**Description of the task**.
Could you retype the listing beneath, keeping each line exactly as it is?
++++++++++++++++++++
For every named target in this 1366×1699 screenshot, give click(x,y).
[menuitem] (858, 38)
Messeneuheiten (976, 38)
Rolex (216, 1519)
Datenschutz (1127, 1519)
++++++++++++++++++++
**Reply to the task**.
For every named target in this 1366×1699 screenshot, give click(x,y).
[menuitem] (858, 38)
Messeneuheiten (976, 38)
Rolex (216, 1519)
Datenschutz (1127, 1519)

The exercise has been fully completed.